_YOUR GOAL:_
Rewrite the lines of the data below as a numbered list, starting at the line that contains "632x356 pixels. At" and ending at the line that contains "point(370,96)", with blank lines left out.

_STORED RECORDS:_
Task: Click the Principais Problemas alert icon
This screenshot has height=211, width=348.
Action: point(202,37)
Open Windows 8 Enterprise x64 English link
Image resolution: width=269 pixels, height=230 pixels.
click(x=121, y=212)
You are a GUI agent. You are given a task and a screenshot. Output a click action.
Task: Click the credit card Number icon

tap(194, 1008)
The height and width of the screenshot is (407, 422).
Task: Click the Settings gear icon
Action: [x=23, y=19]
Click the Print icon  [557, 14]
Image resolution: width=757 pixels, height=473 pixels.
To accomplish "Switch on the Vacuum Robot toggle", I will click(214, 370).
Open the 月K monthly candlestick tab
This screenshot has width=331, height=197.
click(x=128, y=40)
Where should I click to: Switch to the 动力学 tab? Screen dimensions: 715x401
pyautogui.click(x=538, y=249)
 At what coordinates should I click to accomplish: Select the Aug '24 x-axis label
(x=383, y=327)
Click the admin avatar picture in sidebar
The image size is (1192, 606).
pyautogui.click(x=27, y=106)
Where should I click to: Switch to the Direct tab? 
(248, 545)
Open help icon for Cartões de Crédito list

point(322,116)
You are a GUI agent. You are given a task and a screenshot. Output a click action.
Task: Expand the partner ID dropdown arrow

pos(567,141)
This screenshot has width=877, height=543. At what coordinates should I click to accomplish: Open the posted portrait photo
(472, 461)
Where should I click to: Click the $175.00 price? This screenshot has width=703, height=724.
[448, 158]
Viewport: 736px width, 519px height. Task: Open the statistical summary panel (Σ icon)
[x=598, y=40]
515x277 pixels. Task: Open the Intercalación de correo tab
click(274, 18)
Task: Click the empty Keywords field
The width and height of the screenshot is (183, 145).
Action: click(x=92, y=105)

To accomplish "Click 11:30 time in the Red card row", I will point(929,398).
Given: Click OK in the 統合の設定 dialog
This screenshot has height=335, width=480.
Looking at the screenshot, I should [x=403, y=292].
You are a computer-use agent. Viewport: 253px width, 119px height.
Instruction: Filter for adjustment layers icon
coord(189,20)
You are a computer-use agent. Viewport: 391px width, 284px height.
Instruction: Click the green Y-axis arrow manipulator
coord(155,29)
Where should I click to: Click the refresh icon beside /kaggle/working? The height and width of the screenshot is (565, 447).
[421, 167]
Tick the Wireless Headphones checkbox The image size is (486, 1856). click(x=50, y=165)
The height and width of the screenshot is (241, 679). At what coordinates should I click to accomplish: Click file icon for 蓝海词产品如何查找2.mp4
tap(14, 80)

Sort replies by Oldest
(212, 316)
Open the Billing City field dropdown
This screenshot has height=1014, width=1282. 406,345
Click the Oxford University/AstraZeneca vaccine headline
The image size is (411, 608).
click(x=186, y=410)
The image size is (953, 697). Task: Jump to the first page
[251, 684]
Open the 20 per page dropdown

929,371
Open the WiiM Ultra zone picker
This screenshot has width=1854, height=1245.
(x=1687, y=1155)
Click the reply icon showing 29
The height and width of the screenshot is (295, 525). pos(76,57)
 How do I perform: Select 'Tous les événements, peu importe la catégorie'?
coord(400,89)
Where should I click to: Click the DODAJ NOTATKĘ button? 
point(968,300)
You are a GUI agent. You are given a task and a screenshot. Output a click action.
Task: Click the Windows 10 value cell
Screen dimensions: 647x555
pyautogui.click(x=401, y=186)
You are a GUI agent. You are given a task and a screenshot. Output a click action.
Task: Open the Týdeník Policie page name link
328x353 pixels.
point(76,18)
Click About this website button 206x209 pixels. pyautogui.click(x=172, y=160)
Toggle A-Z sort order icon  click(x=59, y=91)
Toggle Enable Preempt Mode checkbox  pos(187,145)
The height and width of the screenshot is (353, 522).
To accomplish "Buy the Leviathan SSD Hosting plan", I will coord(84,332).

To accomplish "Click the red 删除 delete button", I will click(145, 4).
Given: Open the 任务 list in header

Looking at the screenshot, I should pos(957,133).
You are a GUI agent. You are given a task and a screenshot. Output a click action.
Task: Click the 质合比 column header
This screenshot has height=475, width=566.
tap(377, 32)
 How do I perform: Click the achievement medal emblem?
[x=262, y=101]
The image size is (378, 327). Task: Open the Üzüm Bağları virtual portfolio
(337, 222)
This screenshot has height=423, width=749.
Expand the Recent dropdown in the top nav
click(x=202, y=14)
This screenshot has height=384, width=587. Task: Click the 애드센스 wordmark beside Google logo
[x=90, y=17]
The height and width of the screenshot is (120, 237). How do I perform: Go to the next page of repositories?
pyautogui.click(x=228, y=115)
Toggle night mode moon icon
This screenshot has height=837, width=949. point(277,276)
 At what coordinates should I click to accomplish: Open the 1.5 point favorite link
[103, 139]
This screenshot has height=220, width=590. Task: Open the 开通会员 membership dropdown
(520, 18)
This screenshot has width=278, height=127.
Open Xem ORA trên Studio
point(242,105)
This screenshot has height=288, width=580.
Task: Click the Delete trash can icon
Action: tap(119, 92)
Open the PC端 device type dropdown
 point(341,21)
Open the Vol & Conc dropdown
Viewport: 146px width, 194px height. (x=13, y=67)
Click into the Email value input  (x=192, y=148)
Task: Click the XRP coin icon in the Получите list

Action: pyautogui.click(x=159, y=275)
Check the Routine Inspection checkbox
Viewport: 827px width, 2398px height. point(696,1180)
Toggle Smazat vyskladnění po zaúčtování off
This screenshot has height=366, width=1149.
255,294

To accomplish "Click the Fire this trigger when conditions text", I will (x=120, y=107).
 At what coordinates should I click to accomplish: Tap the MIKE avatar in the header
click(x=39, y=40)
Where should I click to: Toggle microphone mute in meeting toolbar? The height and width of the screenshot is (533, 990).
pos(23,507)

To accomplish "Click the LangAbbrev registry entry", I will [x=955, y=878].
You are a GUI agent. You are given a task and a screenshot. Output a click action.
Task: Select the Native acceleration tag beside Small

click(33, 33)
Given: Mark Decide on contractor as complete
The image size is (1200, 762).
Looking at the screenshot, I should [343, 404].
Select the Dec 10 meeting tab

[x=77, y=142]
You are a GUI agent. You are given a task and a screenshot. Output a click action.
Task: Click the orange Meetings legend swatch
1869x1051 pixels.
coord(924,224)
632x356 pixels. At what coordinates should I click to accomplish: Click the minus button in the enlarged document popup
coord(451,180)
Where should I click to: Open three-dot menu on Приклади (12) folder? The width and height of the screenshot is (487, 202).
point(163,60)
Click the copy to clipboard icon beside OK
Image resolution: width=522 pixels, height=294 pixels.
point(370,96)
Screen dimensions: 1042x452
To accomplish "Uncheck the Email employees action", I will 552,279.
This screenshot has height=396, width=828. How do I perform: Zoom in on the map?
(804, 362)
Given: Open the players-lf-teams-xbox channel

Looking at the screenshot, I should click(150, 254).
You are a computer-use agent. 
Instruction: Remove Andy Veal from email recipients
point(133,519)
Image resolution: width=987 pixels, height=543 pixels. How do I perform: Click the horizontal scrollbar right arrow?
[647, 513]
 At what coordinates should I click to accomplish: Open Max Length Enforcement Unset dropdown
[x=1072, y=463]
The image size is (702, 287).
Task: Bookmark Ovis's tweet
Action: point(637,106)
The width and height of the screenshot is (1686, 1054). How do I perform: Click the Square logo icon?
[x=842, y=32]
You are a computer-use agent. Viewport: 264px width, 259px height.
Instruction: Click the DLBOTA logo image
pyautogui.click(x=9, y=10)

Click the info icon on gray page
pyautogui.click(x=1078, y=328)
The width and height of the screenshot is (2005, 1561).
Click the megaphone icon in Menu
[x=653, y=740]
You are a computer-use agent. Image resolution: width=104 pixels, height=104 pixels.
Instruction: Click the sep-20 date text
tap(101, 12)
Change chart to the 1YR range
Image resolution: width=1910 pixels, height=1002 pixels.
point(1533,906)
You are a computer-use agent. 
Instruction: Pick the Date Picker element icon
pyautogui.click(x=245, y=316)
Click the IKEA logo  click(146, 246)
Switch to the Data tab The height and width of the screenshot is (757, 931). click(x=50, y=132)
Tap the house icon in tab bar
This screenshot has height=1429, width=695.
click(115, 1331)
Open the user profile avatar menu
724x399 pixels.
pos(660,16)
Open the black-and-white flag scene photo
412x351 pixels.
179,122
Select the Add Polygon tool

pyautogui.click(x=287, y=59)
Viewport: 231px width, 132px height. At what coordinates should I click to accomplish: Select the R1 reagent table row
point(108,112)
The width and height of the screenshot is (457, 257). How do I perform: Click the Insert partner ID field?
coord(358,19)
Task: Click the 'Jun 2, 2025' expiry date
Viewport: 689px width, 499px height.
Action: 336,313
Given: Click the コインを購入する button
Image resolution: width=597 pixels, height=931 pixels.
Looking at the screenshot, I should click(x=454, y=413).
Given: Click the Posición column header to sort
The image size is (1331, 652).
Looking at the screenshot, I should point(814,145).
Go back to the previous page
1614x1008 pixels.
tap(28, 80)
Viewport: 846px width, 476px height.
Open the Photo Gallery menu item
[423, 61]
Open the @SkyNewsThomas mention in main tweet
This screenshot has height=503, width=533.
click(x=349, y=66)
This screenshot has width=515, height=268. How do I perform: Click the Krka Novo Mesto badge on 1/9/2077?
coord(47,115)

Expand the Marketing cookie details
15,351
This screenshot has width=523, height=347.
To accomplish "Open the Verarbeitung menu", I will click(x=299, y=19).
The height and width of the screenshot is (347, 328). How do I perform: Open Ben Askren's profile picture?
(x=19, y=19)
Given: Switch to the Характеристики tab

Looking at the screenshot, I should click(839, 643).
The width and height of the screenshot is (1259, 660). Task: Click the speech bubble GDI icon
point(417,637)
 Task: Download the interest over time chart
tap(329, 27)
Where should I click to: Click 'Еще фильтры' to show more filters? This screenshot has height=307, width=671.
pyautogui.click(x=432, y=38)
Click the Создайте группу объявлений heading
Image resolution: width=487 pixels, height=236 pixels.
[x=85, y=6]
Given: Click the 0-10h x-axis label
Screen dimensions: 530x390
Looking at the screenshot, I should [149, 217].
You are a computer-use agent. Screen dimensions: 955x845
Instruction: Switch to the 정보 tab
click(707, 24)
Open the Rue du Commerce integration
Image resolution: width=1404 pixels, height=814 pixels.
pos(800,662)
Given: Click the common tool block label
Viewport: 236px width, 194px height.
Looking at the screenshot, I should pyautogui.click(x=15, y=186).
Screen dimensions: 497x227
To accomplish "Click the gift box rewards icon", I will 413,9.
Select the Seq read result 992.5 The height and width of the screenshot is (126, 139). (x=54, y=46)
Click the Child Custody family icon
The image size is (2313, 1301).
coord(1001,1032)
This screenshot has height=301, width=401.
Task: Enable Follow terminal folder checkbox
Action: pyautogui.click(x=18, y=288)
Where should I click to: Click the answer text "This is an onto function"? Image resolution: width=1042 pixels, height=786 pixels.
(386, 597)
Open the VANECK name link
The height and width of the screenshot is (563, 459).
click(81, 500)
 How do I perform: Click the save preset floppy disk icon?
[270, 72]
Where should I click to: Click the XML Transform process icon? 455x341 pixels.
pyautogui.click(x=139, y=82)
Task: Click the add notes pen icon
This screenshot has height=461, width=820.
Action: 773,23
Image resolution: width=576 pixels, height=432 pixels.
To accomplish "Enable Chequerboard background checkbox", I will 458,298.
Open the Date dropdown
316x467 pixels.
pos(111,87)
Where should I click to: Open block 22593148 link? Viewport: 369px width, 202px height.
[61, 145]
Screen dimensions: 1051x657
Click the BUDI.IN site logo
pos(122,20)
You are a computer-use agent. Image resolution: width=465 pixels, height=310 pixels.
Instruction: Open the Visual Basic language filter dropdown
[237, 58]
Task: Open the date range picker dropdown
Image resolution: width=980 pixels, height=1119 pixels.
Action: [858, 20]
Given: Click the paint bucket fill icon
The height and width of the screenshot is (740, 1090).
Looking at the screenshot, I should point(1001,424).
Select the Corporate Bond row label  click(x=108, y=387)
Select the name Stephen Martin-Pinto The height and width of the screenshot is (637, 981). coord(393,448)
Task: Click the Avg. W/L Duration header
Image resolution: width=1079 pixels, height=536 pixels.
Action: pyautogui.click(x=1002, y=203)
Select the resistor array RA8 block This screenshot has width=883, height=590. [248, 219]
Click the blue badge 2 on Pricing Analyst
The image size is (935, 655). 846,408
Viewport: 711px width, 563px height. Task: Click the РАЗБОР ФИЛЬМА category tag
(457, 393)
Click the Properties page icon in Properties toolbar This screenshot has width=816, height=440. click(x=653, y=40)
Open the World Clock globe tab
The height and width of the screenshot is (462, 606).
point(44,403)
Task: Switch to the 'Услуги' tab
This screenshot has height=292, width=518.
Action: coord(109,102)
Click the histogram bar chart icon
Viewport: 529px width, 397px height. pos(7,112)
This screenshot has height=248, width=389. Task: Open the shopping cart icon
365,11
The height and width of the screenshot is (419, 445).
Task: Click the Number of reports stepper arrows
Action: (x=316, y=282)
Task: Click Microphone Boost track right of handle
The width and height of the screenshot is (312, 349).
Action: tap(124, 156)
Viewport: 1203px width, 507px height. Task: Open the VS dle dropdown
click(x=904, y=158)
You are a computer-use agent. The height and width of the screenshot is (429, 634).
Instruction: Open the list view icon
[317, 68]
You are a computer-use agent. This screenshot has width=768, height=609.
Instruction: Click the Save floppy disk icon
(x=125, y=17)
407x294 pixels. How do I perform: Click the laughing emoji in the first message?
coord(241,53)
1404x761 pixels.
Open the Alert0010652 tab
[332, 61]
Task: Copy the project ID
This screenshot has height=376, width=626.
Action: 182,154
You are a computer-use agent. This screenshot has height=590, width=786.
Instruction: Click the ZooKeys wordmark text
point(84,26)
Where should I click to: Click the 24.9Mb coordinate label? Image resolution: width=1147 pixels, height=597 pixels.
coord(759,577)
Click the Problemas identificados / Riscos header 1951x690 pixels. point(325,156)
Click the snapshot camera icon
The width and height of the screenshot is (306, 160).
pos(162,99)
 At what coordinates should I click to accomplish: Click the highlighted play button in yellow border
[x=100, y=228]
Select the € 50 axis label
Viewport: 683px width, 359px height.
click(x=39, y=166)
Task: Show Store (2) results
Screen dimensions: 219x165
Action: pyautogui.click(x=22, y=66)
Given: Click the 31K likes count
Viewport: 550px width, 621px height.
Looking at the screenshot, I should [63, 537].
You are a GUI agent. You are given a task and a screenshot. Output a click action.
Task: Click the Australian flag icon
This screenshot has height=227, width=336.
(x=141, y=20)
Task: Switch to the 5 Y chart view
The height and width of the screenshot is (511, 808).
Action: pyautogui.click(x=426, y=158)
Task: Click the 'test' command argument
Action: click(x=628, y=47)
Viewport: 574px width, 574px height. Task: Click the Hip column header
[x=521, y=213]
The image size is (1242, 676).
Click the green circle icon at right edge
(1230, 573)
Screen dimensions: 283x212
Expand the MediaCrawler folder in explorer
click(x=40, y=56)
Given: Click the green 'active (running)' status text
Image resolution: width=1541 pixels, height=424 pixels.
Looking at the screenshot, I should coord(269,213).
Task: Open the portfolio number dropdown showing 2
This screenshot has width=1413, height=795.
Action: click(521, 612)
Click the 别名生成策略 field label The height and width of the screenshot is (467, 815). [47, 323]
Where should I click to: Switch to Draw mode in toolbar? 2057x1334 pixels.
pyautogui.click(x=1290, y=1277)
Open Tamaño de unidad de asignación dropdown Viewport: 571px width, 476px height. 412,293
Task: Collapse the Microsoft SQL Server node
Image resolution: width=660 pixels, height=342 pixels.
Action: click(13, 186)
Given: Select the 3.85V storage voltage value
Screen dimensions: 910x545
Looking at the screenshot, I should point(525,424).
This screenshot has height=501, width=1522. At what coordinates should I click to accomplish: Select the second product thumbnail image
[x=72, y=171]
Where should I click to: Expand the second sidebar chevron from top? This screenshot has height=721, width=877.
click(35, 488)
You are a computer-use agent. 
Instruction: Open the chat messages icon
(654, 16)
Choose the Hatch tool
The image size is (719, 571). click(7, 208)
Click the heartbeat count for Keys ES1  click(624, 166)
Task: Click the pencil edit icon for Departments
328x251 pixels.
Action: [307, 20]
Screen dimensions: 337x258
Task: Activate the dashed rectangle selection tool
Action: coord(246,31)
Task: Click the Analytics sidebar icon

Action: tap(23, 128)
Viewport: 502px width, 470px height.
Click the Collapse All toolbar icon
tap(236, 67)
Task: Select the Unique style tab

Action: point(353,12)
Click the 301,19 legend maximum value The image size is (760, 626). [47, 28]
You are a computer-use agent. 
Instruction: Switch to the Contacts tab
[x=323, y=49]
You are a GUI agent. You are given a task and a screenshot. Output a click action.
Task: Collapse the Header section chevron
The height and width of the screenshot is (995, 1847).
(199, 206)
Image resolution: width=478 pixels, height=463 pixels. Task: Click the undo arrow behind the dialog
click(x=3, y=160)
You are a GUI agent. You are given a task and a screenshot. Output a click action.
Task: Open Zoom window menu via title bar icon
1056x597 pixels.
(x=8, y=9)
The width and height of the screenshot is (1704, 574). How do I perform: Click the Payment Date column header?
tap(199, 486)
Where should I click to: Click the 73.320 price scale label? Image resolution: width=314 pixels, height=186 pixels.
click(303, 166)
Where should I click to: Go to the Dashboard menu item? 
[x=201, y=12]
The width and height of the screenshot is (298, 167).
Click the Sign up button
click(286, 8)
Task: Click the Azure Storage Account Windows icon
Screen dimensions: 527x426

_WORKED ANSWER:_
1. 632x356 pixels. At what coordinates should I click to accomplish: Click the minus button in the enlarged document popup
2. coord(451,180)
3. Where should I click to: Open three-dot menu on Приклади (12) folder? The width and height of the screenshot is (487, 202).
4. point(163,60)
5. Click the copy to clipboard icon beside OK
6. Image resolution: width=522 pixels, height=294 pixels.
7. point(370,96)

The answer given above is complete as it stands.